Taft’s attorneys notified state and federal regulatory agencies of the toxicity of the chemical and were asked to help the community address the contamination through class action litigation against DuPont. That class action eventually included approximately 70,000 customers of six public water districts in West Virginia and Ohio and users of dozens of private wells whose water was contaminated with PFOA. Through an innovative settlement of the class claims in 2004, Taft and co-counsel ensured that the class members received clean water supplies and independent scientific analysis of health risks associated with the class member exposures to PFOA, including a provision for medical monitoring of the class members for disease linked to their exposures and preservation of individual class member rights to pursue personal injury and wrongful death claims for such diseases.
After establishing the class-wide medical monitoring program, Taft helped approximately 3,500 of those class members with disease pursue their individual injury claims against DuPont by serving as co-lead counsel in the multi-district litigation proceedings in federal court that were set up to handle those injury cases.
Results & Impact
After Taft alerted the state and federal agencies to the PFOA issue, the EPA negotiated a record-breaking $16.5 million settlement with DuPont over claims that DuPont had not provided the EPA with all of the necessary information about PFOA. In addition, the EPA secured a commitment by DuPont and other major PFOA manufacturers and users to phase out completely the manufacture and use of PFOA in the U.S. As for the class-action lawsuit, DuPont agreed to fund the installation of appropriate water filtration plants and in-home systems and a study of all class members’ health.
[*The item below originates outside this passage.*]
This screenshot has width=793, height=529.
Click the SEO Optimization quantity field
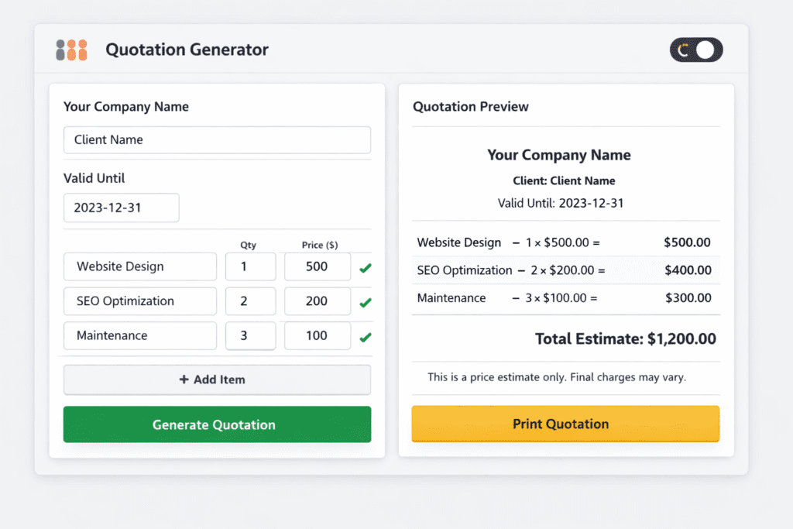(250, 301)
These tests confirmed the links between PFOA and disease, and DuPont agreed to provide class member medical monitoring resulting in total class member benefits valued in excess of $350 million.
In February 2017, a settlement was announced with DuPont to resolve the existing cases pending in the PFOA personal injury multi-district litigation for $670.7 million in cash. When added to the over $350 million value of class member benefits secured under the earlier class settlement, Taft’s legal team, led by partner Rob Bilott, has helped to obtain over $1 billion in benefits for the communities with PFOA-contaminated drinking water in West Virginia and Ohio.